練習問題 -
• 1. 提供テキストによると、バローは何店で値下げを実施したか答えなさい。
• 2. 次の(a)〜(c)が提供テキストの内容と合うかを「はい」か「いいえ」で判定し、判断の根拠となる本文の語句をそのまま引用しなさい。
(a) 規制のないGWは2019年以来5年ぶりである。
(b) バローは値下げした商品を通常価格から3割ほど安くした。
(c) 値下げした商品は全商品の半分近くを占める。

新型コロナウイルス感染症の5類移行後初となるゴールデンウイーク(GW)が27日からスタートする。規制のないGWは、改元フィーバーに沸いた2019年以来5年ぶり。物価高騰に加え、コロナ禍を経て多様化した消費者の購買行動を見極め、小売各社は集客施策に知恵を絞る。ここ数年は振れ幅が大きいGWが続いただけに、消費者の動向を注視している。

 物価高への対応を進めるのがスーパーマーケットのバローだ。今月から全243店で食品や生活必需品約500品を通常価格から1〜2割ほど値下げした。広報担当者は「インフレが続く中、お客さまが特に必要とする商品をお値打ちに販売し、喜んでもらいたい」と狙いを話す。全商品の2%程度だが、着実に集客に結び付ける。「(GWは)天候に左右されるが、人流が行楽地で増え、そのエリアの店舗では売り上げが増える」と見込む。

(データセット抜粋)
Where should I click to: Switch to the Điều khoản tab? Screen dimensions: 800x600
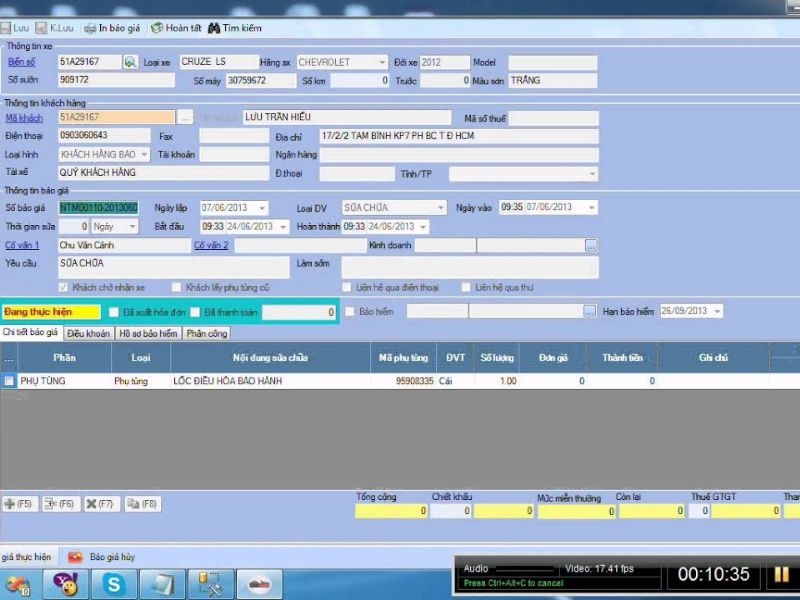click(89, 334)
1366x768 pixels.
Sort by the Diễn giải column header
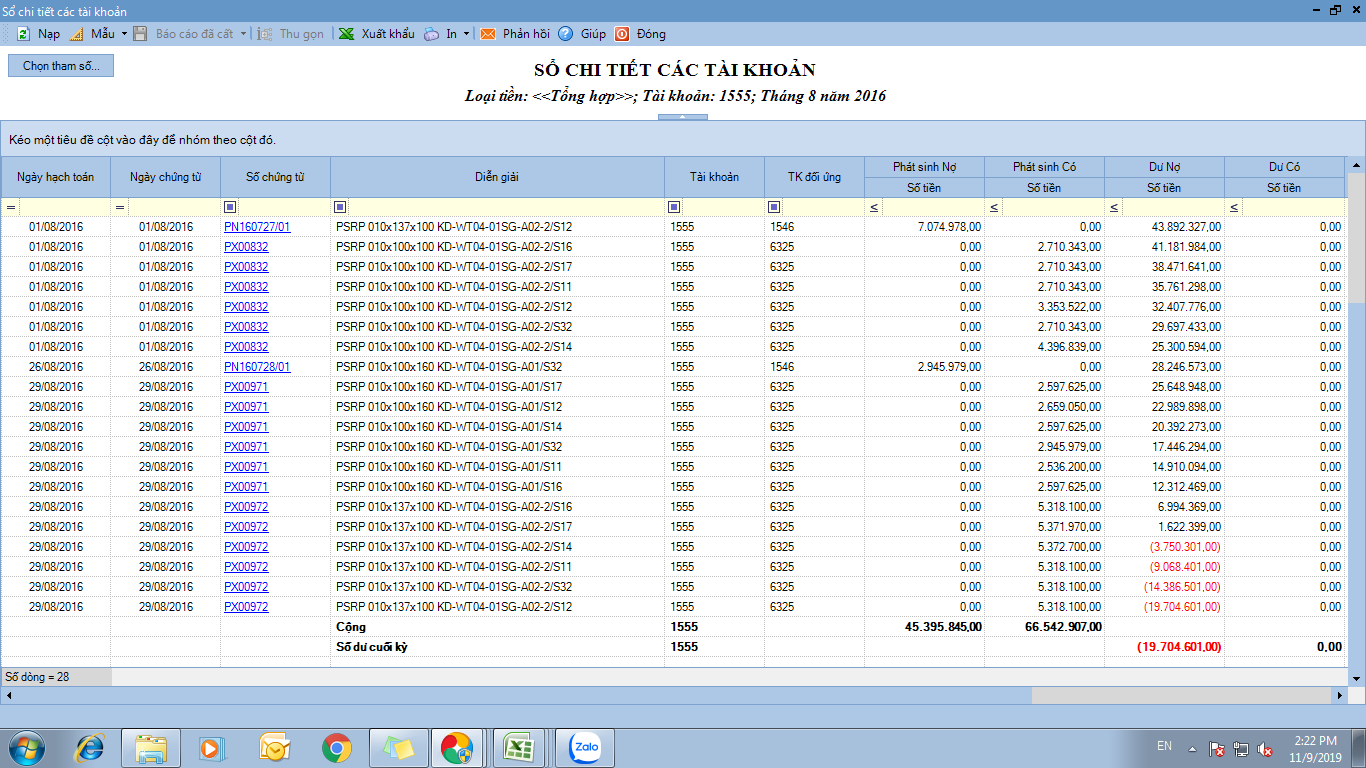click(497, 177)
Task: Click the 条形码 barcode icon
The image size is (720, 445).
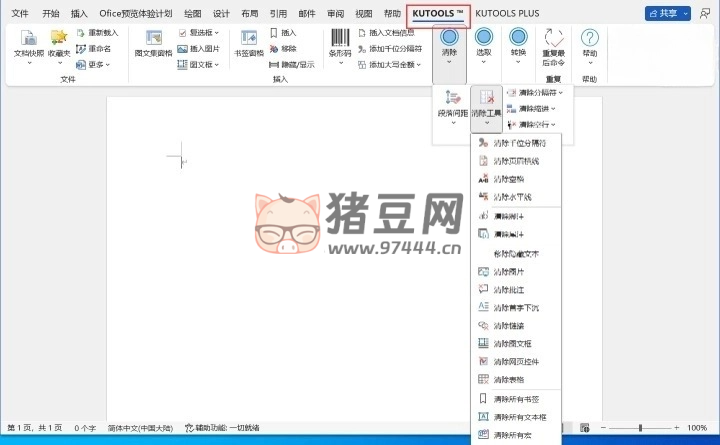Action: pyautogui.click(x=339, y=42)
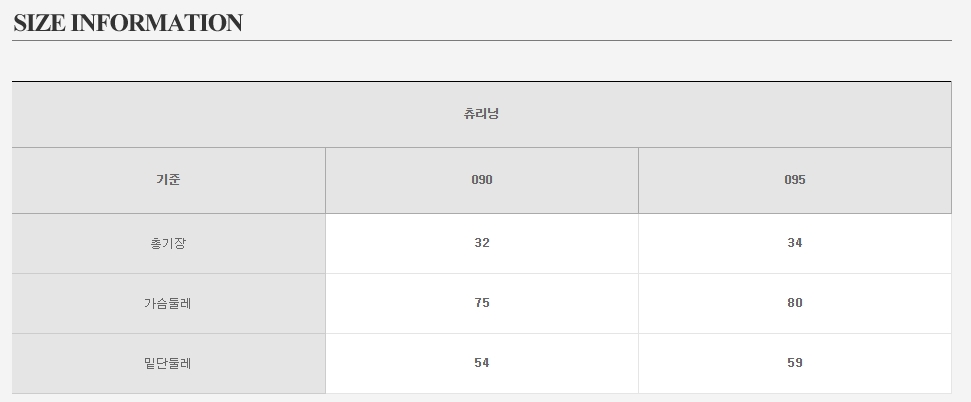Click the word SIZE in the heading
Image resolution: width=971 pixels, height=402 pixels.
39,23
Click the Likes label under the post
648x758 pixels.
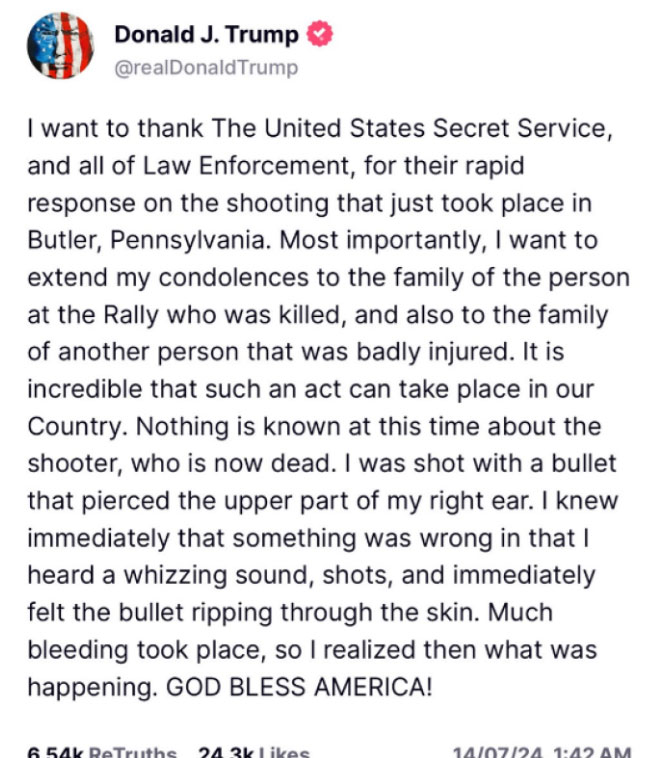pyautogui.click(x=284, y=752)
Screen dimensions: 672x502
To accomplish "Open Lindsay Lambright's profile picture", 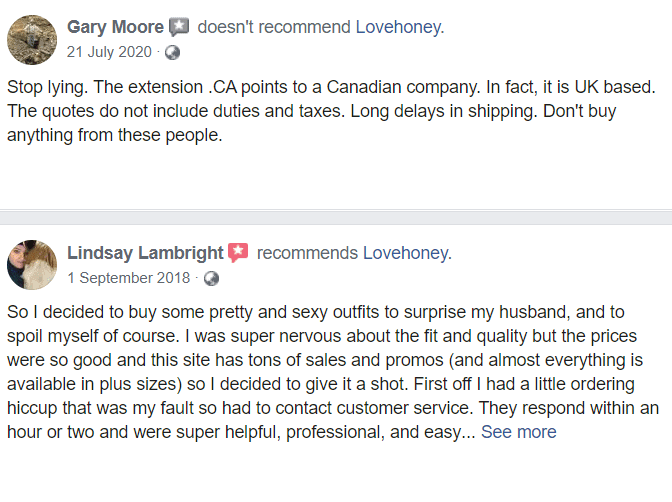I will [x=32, y=265].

設問別の解答 -
• 1. 全243店。

• 2.
(a) はい:「規制のないGWは、改元フィーバーに沸いた2019年以来5年ぶり。」
(b) いいえ:「通常価格から1〜2割ほど値下げした」
(c) いいえ:「全商品の2%程度だが」